«Worlds governed by artificial intelligence
often learned a hard lesson:
Logic Doesn’t Care.»
Yin-man Wei, «This Present Darkness: A History of the Interregnum», CY 11956 in Andromeda
One topic last semester was AI. It’s — again — a trending topic (at least in Germany). And yeah, the benefits seem overwhelming. After all, if we are living our lives digitally, if we log what we do and leave digital traces no oppressive government would ever dream of, then there is lots and lots of data for AI to work with.
One problem in many applications is explainabilty. After all, AI isn’t a god (not yet, anyway). You can hardly point to the computer and say: “I do x because that algorithm told me so.”. Just image the algorithm decides whether you get a job, or even only the job interview, or that credit.
But I wonder whether the quest to make AI explain itself is the right track. After all, this is something most humans suck at. Sure, we have reasons why we did something.
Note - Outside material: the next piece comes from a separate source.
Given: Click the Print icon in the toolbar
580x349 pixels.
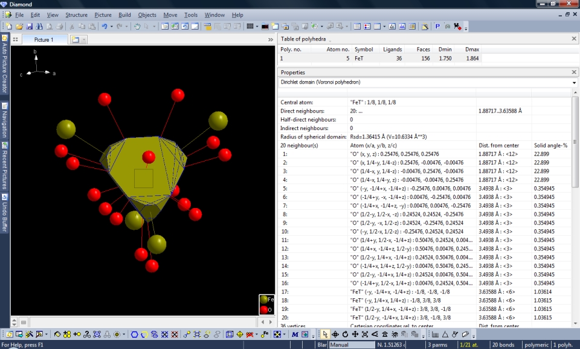Looking at the screenshot, I should coord(59,27).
But often these reasons are only post-hoc rationalizations. Haidt’s elephant and rider.
In contrast, what about an AI that makes predictions of what happens when it does different things and just evaluates these predictions according to overall goals? It would be similar to humans. After all, when we walk through the street and see a banana peel, we don’t think “Dang, I’m gonna slip soon.“, we see the different possibilities and consequences of where we put our foot down and act accordingly.
This process wouldn’t require you to have a perfect model of the world, just one that works well enough (heuristics anyone?).
Even better, this process would allow you to see the different conclusions the AI arrives at. Perhaps even parts of the thought process. It would also allow for a step between the favored prediction of the AI and the actual action, a step in which the human can veto the action if needed.
Wouldn’t that be a better way to evaluate artificial intelligence?
Just a thought.
Note: Some edits incl. in the title.